In his arms-to-Iraq enquiry, Lord Richard Scott heard evidence that an entire tier of the Thatcher government, from senior civil servants to ministers, had lied and broken the law in selling weapons to Saddam Hussein. These were her “boys”. Thumb through old copies of the Baghdad Observer, and there are pictures of her boys, mostly cabinet ministers, on the front page sitting with Saddam on his famous white couch. There is Douglas Hurd and there is a grinning David Mellor, also of the Foreign Office, around the time his host was ordering the gassing of 5,000 Kurds.
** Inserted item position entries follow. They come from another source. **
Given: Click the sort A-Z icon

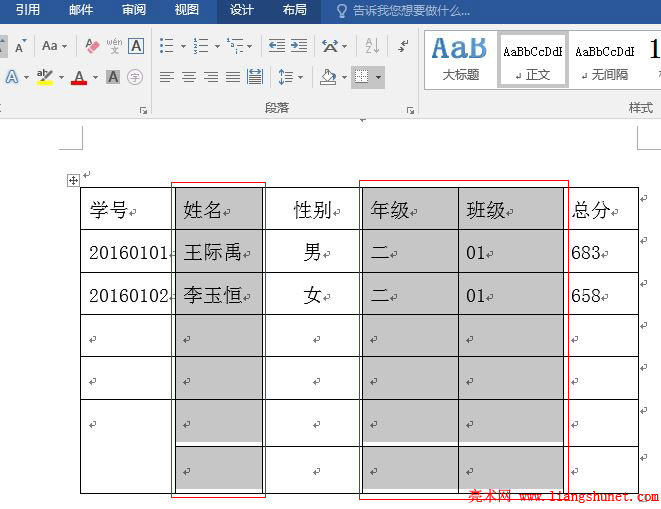Looking at the screenshot, I should pyautogui.click(x=372, y=46).
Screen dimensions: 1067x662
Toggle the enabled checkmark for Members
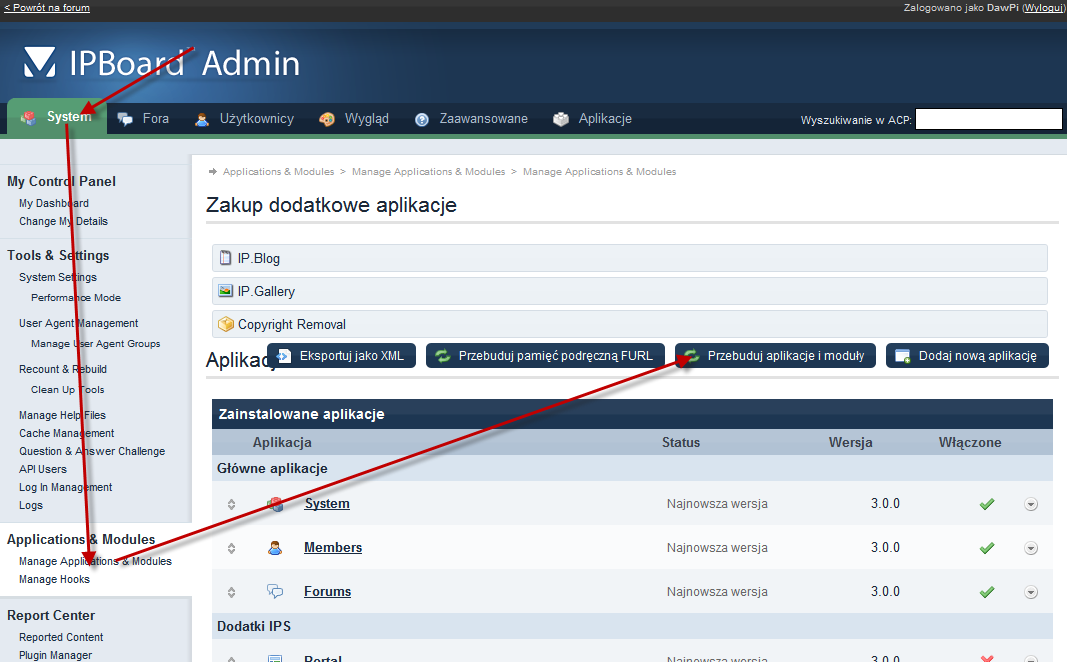click(x=987, y=548)
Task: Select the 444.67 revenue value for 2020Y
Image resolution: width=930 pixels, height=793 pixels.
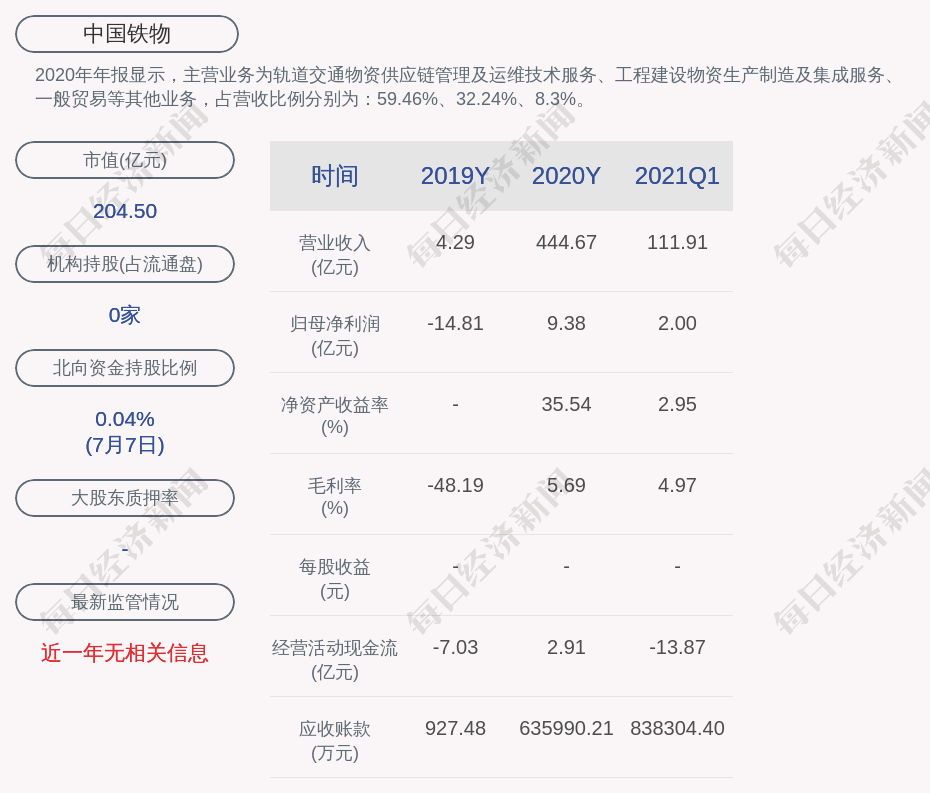Action: [566, 243]
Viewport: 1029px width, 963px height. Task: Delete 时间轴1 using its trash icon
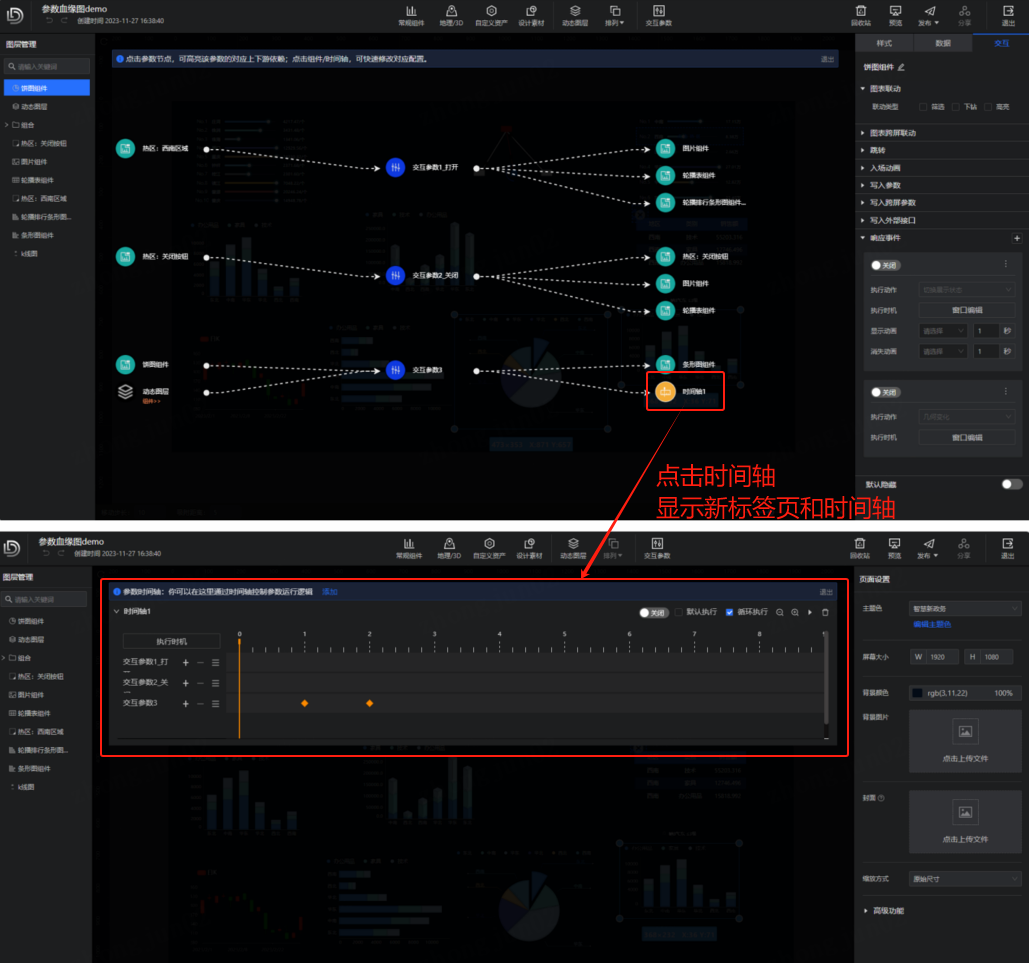click(825, 612)
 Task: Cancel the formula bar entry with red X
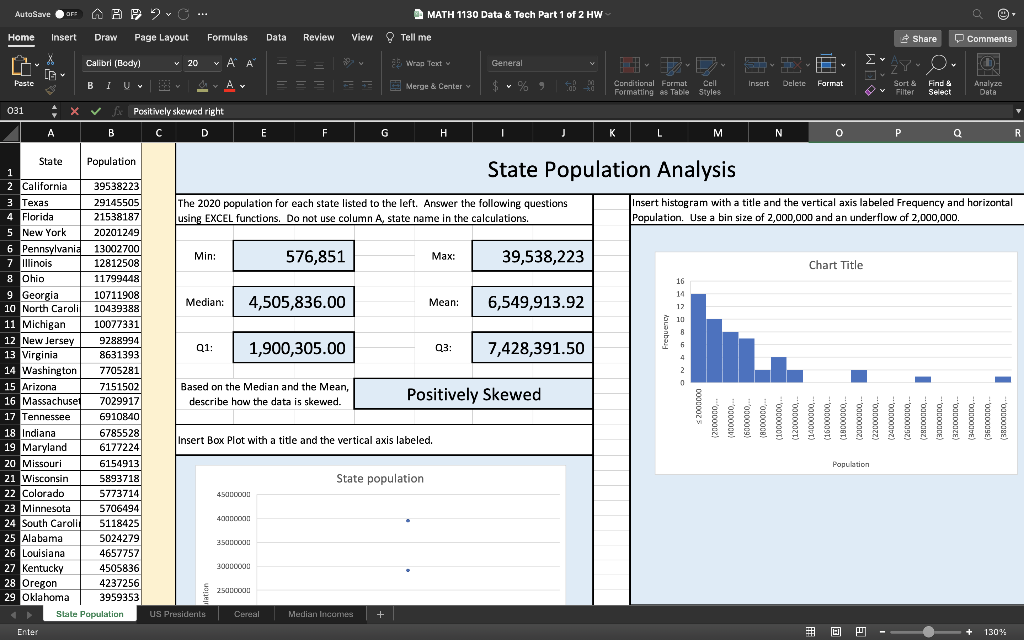click(x=73, y=110)
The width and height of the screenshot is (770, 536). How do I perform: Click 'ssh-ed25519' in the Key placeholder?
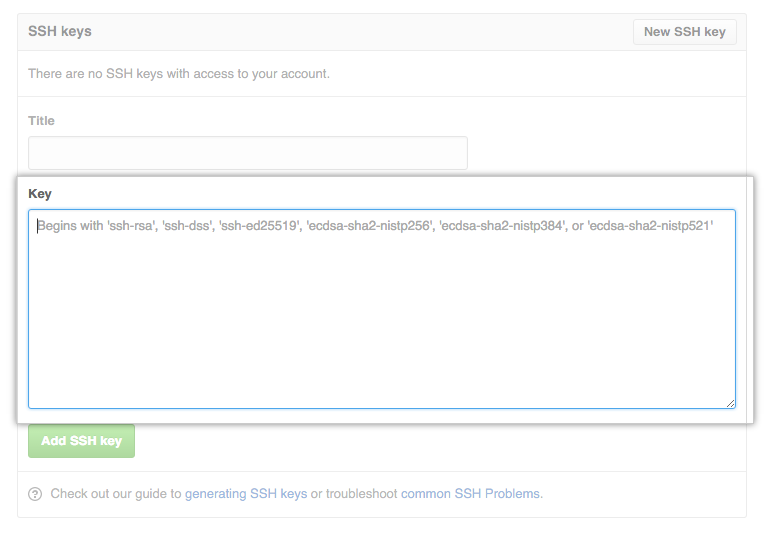click(x=259, y=226)
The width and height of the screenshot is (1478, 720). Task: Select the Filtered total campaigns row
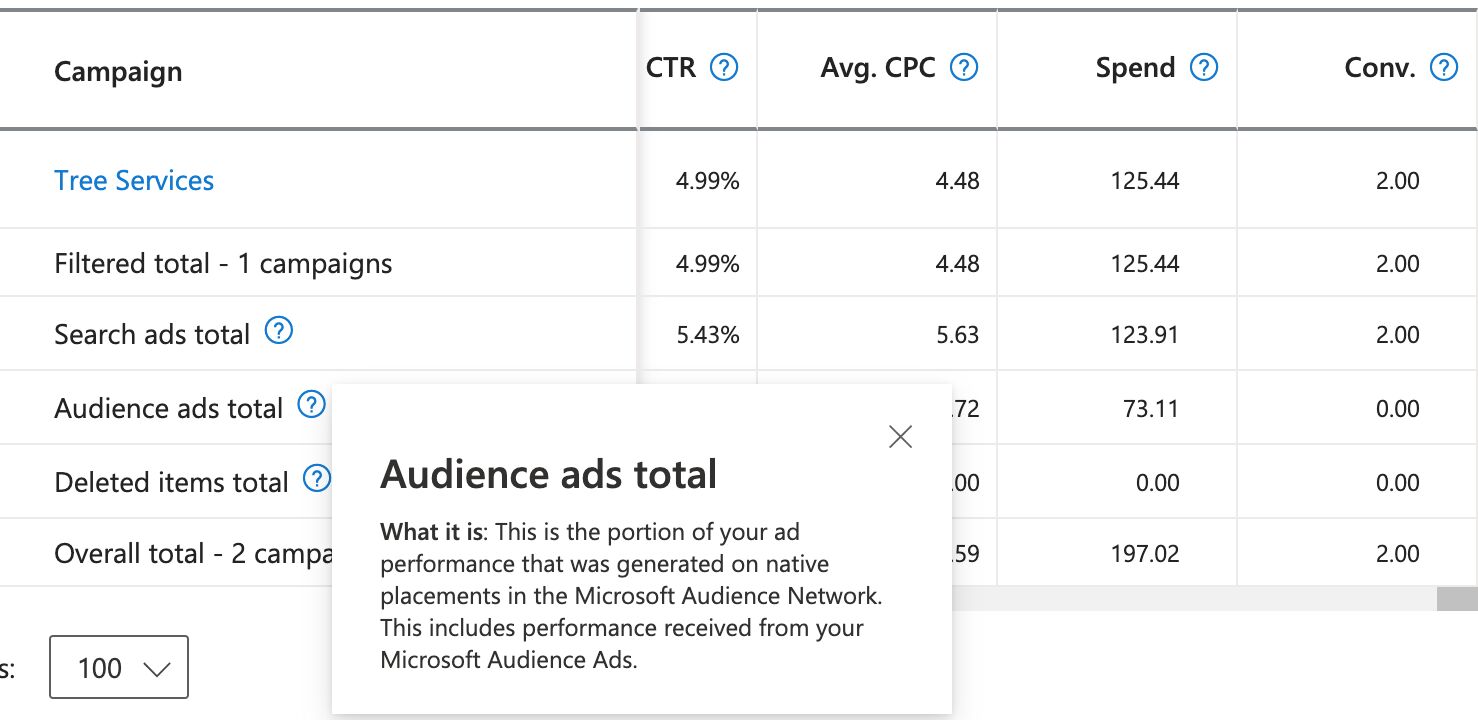tap(222, 263)
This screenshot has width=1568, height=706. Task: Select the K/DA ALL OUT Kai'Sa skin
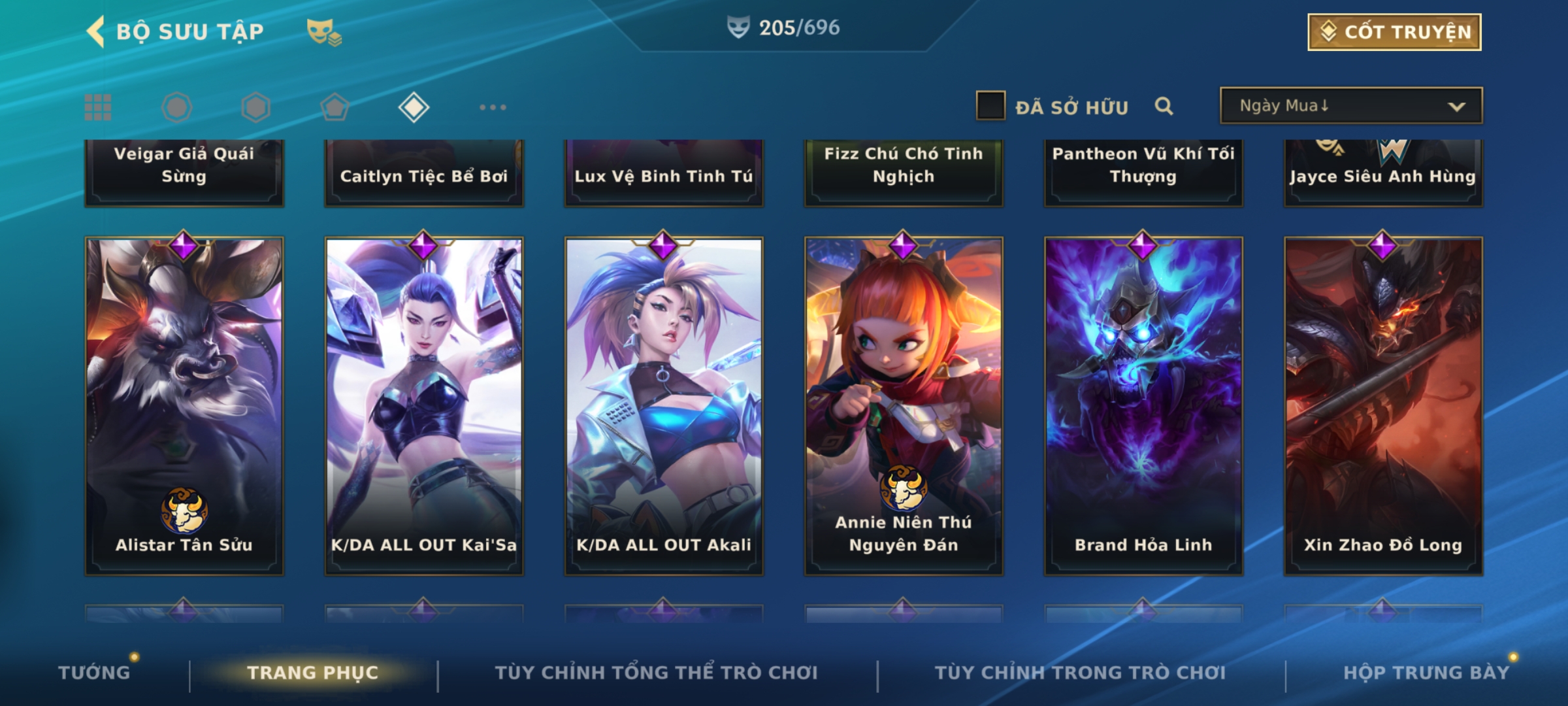(x=424, y=406)
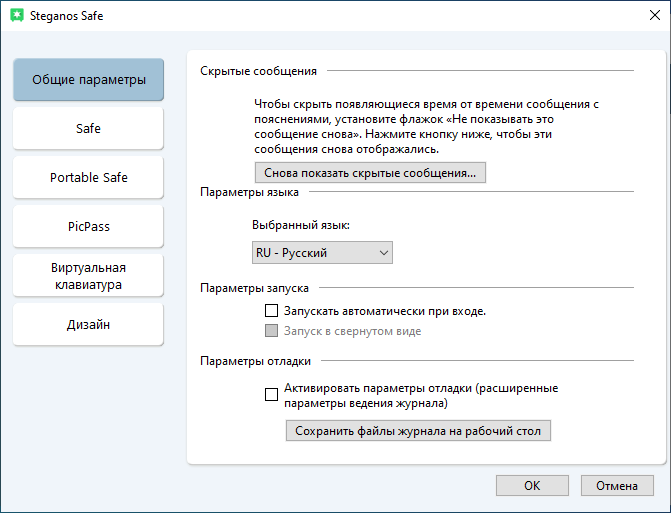The width and height of the screenshot is (671, 513).
Task: Open the Portable Safe tab
Action: 89,178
Following this atrocity, the Thatcher government doubled trade credits to Saddam.
Perhaps it is too easy to dance on her grave. Her funeral was a propaganda stunt, fit for a dictator: an absurd show of militarism, as if a coup had taken place. And it has. “Her real triumph”, said another of her boys, Geoffrey Howe, a Thatcher minister, “was to have transformed not just one party but two, so that when Labour did eventually return, the great bulk of Thatcherism was accepted as irreversible.”
In 1997, Thatcher was the first former prime minister to visit Tony Blair after he entered Downing Street. There is a photo of them, joined in rictus: the budding war criminal with his mentor. When Ed Milliband, in his unctuous “tribute”, caricatured Thatcher as a “brave” feminist hero whose achievements he personally “honoured”, you knew the old killer had not died at all.